Bu savaşın ve Kadı İzzeddin Muhammed’in ölüm tarihini bazı tarihçiler 654 /1256 olarak verirken, bazı tarihçiler de 656 tarihini verir. İbn-i Bibi ve Prof. Dr. Osman Turan 654 /1256 tarihini benimser. Aksarâyî, 656 tarihini verir. Bu duruma göre Kadı İzzeddin Muhammed’in vefat tarihi 654 /1256 yılı ramazan ayının 20’nci veya 23’üncü günüdür.

Kadı İzzeddin Muhammed, bugünkü İmam-Hatib Okulu’nun güneyi, Ata Petrol’ün doğusunda yer alan bölgeye bir mescitle, medrese yaptırmıştır. Türbesi de buradadır. Medrese, zamanımıza kadar gelememiştir. Mescit de, muhtelif tarihlerde tamirat görmüş ve genişletilmiştir.

İ. Hakkı Konyalı, buradaki türbenin Seyfeddin Karasungur türbesi gibi ehramî kubbeli olduğunu, türbede Kadı İzzeddin’e ait kıymetli ahşap sandukanın 1900’lü yılların başında aşırıldığını kaydeder.

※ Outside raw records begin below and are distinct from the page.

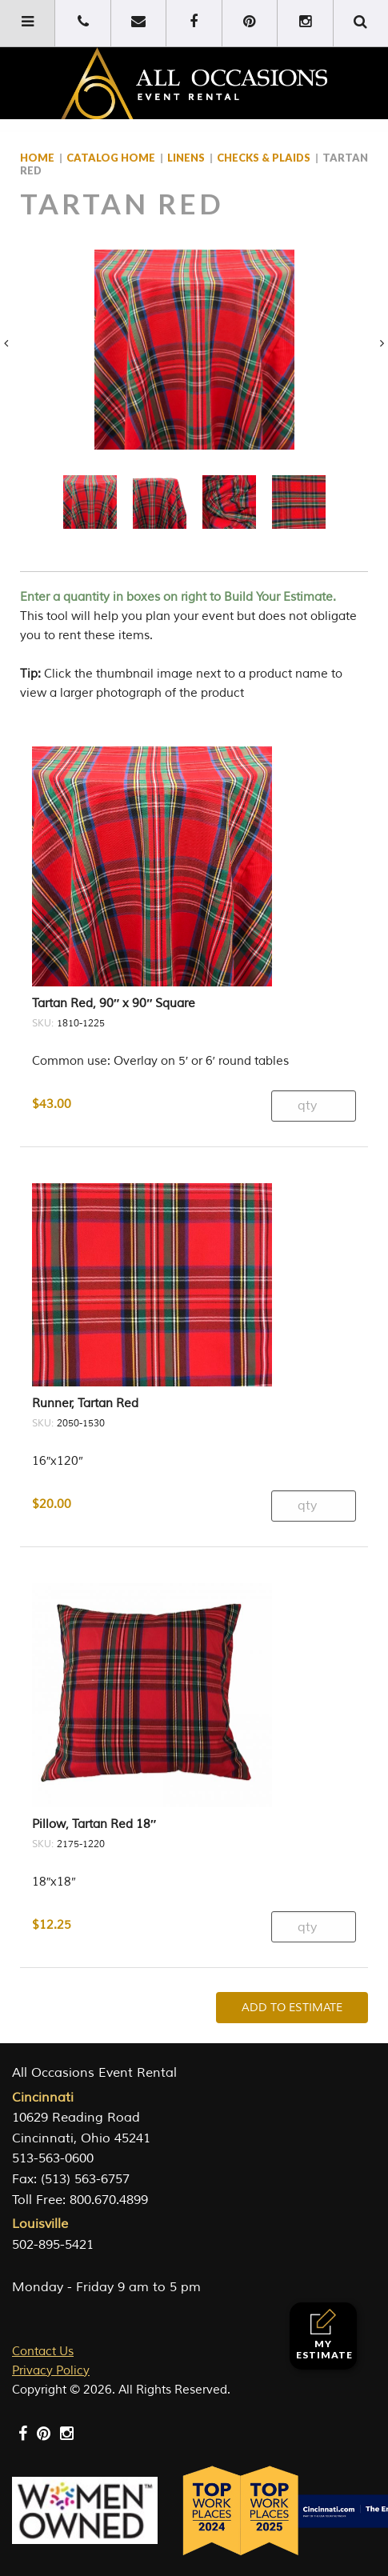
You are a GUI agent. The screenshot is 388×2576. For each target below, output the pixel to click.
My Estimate (324, 2335)
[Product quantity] (313, 1106)
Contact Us (43, 2351)
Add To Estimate (292, 2007)
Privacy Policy (51, 2370)
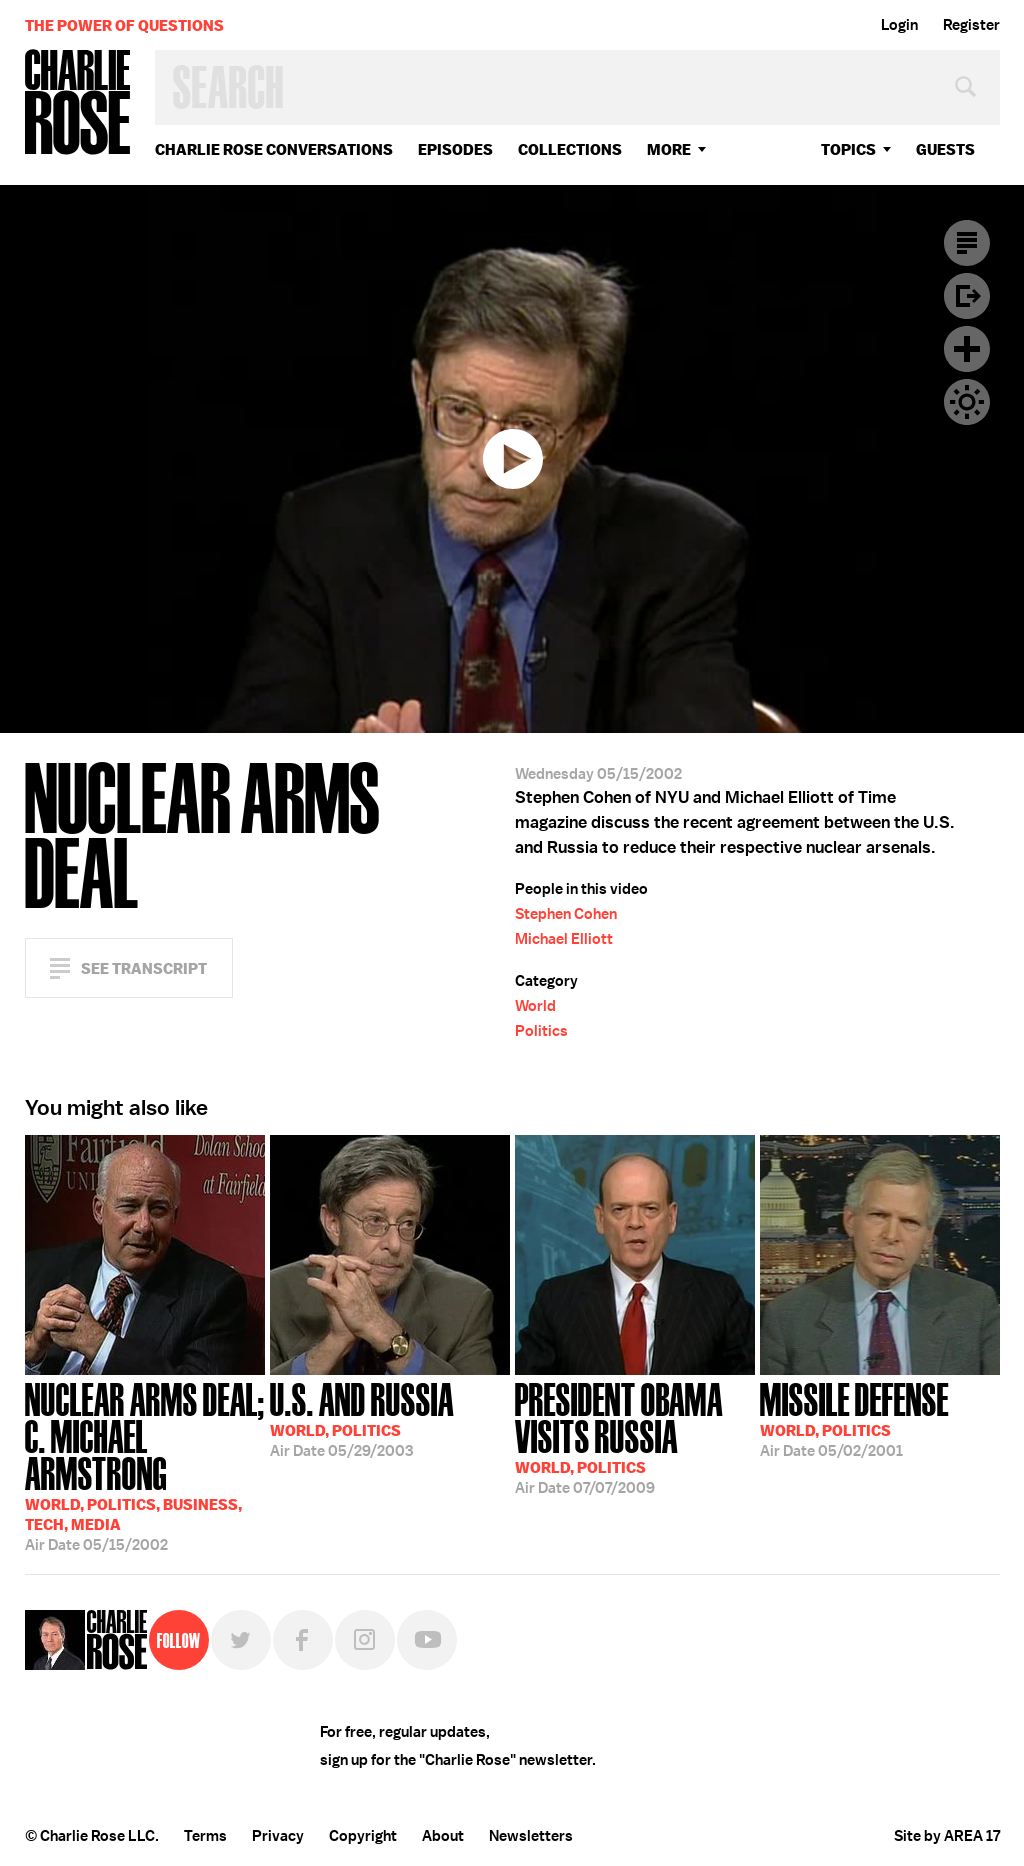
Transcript (967, 243)
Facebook (303, 1640)
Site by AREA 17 (947, 1836)
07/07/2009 (635, 1436)
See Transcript (144, 968)
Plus (967, 349)
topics (848, 149)
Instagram (365, 1640)
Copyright (363, 1836)
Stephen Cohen (566, 914)
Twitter (241, 1640)
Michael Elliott (564, 939)
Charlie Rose (78, 103)
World (535, 1006)
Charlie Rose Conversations (274, 149)
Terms (205, 1836)
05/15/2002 (145, 1465)
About (443, 1836)
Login (899, 25)
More (669, 149)
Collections (570, 149)
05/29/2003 (362, 1418)
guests (945, 149)
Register (971, 25)
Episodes (455, 149)
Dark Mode (967, 402)
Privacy (278, 1836)
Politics (541, 1031)
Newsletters (531, 1836)
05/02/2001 (854, 1418)
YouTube (427, 1640)
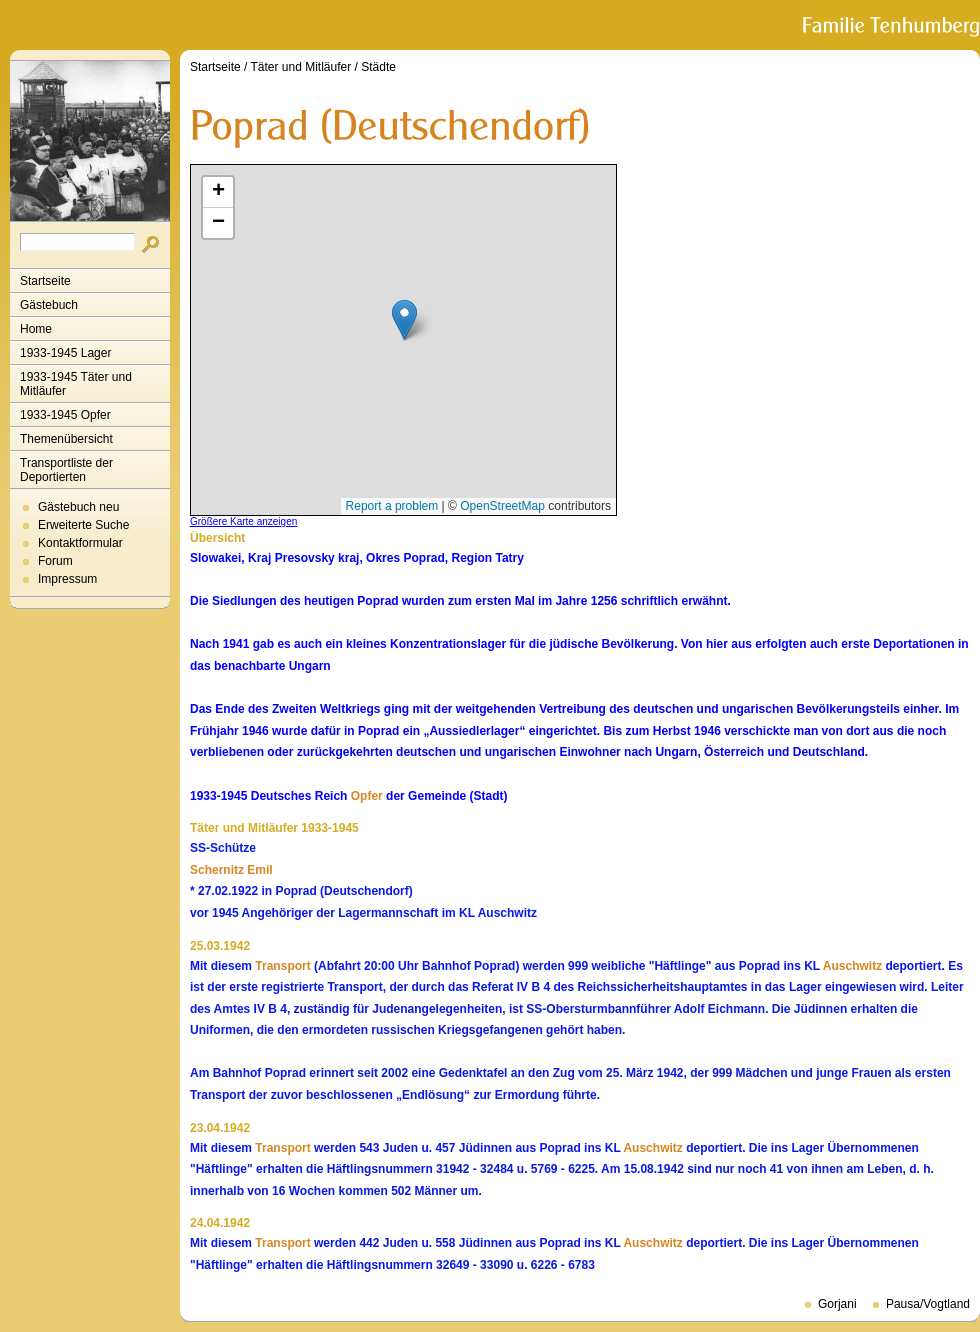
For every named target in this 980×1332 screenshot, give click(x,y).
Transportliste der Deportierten (66, 470)
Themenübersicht (66, 439)
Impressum (67, 579)
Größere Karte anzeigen (243, 521)
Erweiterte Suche (83, 525)
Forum (55, 561)
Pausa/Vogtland (928, 1304)
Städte (378, 67)
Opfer (367, 796)
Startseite (45, 281)
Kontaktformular (80, 543)
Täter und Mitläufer (301, 67)
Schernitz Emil (231, 870)
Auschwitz (852, 966)
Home (36, 329)
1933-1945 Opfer (65, 415)
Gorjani (837, 1304)
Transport (282, 966)
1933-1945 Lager (65, 353)
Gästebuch (49, 305)
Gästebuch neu (78, 507)
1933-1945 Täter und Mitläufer (76, 384)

II. İzzeddin Keykavüs, Kadı İzzeddin’e olan saygı ve ona bağlılığından dolayı, onun yaptırmış olduğu mescitle medrese için, Kadınhanı’na bağlı Kestel ve Koçmar köylerini vakfeder. Vakfiyede İzzeddin Keykavüs, Kadı İzzeddin Muhammed hakkında saygılı ve onu övücü bir ifade kullanır. Hazreti Mevlâna da ona karşı son derece hürmetkar davranır. Mektuplarında onu metheden ifadelere yer verir.

KAYNAKLAR

– İbn-i Bibi, a.g.e. s. 247, 254;
– Kerimeddin Mahmud, 1943, a.g.e. s. 136;
– Turan, a.g.e. s. 480;
– Mevlâna Celaleddin, Mektuplar, a.g.e. s. 239;
– Konyalı a.g.e. s. 416-420.
– Önder, a. g. e. s. 170;
– Zeki Atçeken “Moğollar’a Baş Eğmeyen Bir Selçuklu Veziri Kadı İzzeddin, Camii ve Türbesi”, Yeni Gazete Eki, Çönk, 08 Aralık 1999, s. 179-181.